(Dataset entries)
****************************************

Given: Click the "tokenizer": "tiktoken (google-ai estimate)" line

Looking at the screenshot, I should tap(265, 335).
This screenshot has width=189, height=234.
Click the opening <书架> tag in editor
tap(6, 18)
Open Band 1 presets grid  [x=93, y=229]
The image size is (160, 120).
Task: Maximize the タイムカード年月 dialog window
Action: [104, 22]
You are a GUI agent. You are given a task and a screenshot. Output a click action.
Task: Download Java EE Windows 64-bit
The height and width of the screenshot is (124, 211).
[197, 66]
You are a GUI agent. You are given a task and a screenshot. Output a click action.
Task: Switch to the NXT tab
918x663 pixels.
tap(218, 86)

****************************************

Top to bottom, transcribe every line above exactly.

» **EXERCISE RESPONSE**:
Given: Click the "tokenizer": "tiktoken (google-ai estimate)" line

Looking at the screenshot, I should tap(265, 335).
This screenshot has width=189, height=234.
Click the opening <书架> tag in editor
tap(6, 18)
Open Band 1 presets grid  [x=93, y=229]
The image size is (160, 120).
Task: Maximize the タイムカード年月 dialog window
Action: [104, 22]
You are a GUI agent. You are given a task and a screenshot. Output a click action.
Task: Download Java EE Windows 64-bit
The height and width of the screenshot is (124, 211).
[197, 66]
You are a GUI agent. You are given a task and a screenshot. Output a click action.
Task: Switch to the NXT tab
918x663 pixels.
tap(218, 86)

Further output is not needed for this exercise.